Your instructions: Copy the data as given. No line may be skipped.

··· Extracted data

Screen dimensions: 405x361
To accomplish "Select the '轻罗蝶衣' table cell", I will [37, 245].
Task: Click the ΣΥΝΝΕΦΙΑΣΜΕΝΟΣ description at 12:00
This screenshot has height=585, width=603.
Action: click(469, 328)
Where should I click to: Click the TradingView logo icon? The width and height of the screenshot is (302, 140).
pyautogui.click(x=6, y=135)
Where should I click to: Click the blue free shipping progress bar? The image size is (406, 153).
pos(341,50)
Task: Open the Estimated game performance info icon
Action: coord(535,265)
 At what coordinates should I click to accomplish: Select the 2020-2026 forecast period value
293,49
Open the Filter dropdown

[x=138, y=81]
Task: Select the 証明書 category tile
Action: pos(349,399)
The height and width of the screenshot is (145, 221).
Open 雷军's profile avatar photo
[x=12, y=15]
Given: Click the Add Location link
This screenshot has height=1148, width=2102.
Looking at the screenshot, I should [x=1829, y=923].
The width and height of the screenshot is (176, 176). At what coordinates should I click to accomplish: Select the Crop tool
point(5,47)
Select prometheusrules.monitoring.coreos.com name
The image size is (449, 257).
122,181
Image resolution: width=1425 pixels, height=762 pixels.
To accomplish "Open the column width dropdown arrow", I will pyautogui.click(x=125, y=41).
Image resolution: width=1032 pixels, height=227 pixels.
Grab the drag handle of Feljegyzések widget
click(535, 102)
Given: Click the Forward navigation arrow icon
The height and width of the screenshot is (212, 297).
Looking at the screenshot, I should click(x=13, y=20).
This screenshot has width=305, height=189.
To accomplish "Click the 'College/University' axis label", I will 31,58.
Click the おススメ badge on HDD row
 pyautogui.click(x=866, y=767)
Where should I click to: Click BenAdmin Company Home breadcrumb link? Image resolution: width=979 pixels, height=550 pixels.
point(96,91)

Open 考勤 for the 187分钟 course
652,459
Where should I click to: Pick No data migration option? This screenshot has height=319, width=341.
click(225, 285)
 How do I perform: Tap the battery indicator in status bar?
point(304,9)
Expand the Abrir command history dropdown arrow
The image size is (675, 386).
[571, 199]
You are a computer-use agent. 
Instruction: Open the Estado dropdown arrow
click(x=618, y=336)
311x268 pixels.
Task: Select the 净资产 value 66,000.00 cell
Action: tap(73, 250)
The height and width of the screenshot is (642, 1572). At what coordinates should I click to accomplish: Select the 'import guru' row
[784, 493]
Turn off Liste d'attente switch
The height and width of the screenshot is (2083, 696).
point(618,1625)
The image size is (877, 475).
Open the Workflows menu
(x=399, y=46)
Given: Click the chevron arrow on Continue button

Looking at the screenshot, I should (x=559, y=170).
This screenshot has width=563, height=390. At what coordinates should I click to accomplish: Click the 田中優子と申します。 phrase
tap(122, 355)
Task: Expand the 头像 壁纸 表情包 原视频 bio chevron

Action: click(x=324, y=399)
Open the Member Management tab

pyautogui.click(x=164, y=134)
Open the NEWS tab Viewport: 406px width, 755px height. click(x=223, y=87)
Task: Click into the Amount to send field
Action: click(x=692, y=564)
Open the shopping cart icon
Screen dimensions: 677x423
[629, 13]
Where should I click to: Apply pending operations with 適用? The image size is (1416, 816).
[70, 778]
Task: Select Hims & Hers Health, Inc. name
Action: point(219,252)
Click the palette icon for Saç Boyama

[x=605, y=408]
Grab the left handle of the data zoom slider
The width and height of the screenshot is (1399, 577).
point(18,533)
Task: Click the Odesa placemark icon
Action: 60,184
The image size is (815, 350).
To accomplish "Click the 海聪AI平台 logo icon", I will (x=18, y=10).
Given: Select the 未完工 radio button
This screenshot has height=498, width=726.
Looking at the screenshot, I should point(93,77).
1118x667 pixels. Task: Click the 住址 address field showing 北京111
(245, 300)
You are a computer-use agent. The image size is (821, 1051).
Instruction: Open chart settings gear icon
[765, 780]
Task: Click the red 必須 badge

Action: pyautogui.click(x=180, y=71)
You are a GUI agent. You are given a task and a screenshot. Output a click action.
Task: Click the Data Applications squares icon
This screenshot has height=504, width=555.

······

Written answer:
Screen dimensions: 405x361
To accomplish "Select the '轻罗蝶衣' table cell", I will [37, 245].
Task: Click the ΣΥΝΝΕΦΙΑΣΜΕΝΟΣ description at 12:00
This screenshot has height=585, width=603.
Action: click(469, 328)
Where should I click to: Click the TradingView logo icon? The width and height of the screenshot is (302, 140).
pyautogui.click(x=6, y=135)
Where should I click to: Click the blue free shipping progress bar? The image size is (406, 153).
pos(341,50)
Task: Open the Estimated game performance info icon
Action: coord(535,265)
 At what coordinates should I click to accomplish: Select the 2020-2026 forecast period value
293,49
Open the Filter dropdown

[x=138, y=81]
Task: Select the 証明書 category tile
Action: pos(349,399)
The height and width of the screenshot is (145, 221).
Open 雷军's profile avatar photo
[x=12, y=15]
Given: Click the Add Location link
This screenshot has height=1148, width=2102.
Looking at the screenshot, I should [x=1829, y=923].
The width and height of the screenshot is (176, 176). At what coordinates should I click to accomplish: Select the Crop tool
point(5,47)
Select prometheusrules.monitoring.coreos.com name
The image size is (449, 257).
122,181
Image resolution: width=1425 pixels, height=762 pixels.
To accomplish "Open the column width dropdown arrow", I will pyautogui.click(x=125, y=41).
Image resolution: width=1032 pixels, height=227 pixels.
Grab the drag handle of Feljegyzések widget
click(535, 102)
Given: Click the Forward navigation arrow icon
The height and width of the screenshot is (212, 297).
Looking at the screenshot, I should click(x=13, y=20).
This screenshot has width=305, height=189.
To accomplish "Click the 'College/University' axis label", I will 31,58.
Click the おススメ badge on HDD row
 pyautogui.click(x=866, y=767)
Where should I click to: Click BenAdmin Company Home breadcrumb link? Image resolution: width=979 pixels, height=550 pixels.
point(96,91)

Open 考勤 for the 187分钟 course
652,459
Where should I click to: Pick No data migration option? This screenshot has height=319, width=341.
click(225, 285)
 How do I perform: Tap the battery indicator in status bar?
point(304,9)
Expand the Abrir command history dropdown arrow
The image size is (675, 386).
[571, 199]
You are a computer-use agent. 
Instruction: Open the Estado dropdown arrow
click(x=618, y=336)
311x268 pixels.
Task: Select the 净资产 value 66,000.00 cell
Action: tap(73, 250)
The height and width of the screenshot is (642, 1572). At what coordinates should I click to accomplish: Select the 'import guru' row
[784, 493]
Turn off Liste d'attente switch
The height and width of the screenshot is (2083, 696).
point(618,1625)
The image size is (877, 475).
Open the Workflows menu
(x=399, y=46)
Given: Click the chevron arrow on Continue button

Looking at the screenshot, I should (x=559, y=170).
This screenshot has width=563, height=390. At what coordinates should I click to accomplish: Click the 田中優子と申します。 phrase
tap(122, 355)
Task: Expand the 头像 壁纸 表情包 原视频 bio chevron

Action: click(x=324, y=399)
Open the Member Management tab

pyautogui.click(x=164, y=134)
Open the NEWS tab Viewport: 406px width, 755px height. click(x=223, y=87)
Task: Click into the Amount to send field
Action: click(x=692, y=564)
Open the shopping cart icon
Screen dimensions: 677x423
[629, 13]
Where should I click to: Apply pending operations with 適用? The image size is (1416, 816).
[70, 778]
Task: Select Hims & Hers Health, Inc. name
Action: point(219,252)
Click the palette icon for Saç Boyama

[x=605, y=408]
Grab the left handle of the data zoom slider
The width and height of the screenshot is (1399, 577).
point(18,533)
Task: Click the Odesa placemark icon
Action: 60,184
The image size is (815, 350).
To accomplish "Click the 海聪AI平台 logo icon", I will (x=18, y=10).
Given: Select the 未完工 radio button
This screenshot has height=498, width=726.
Looking at the screenshot, I should point(93,77).
1118x667 pixels. Task: Click the 住址 address field showing 北京111
(245, 300)
You are a computer-use agent. The image size is (821, 1051).
Instruction: Open chart settings gear icon
[765, 780]
Task: Click the red 必須 badge

Action: pyautogui.click(x=180, y=71)
You are a GUI agent. You are given a task and a screenshot. Output a click action.
Task: Click the Data Applications squares icon
This screenshot has height=504, width=555.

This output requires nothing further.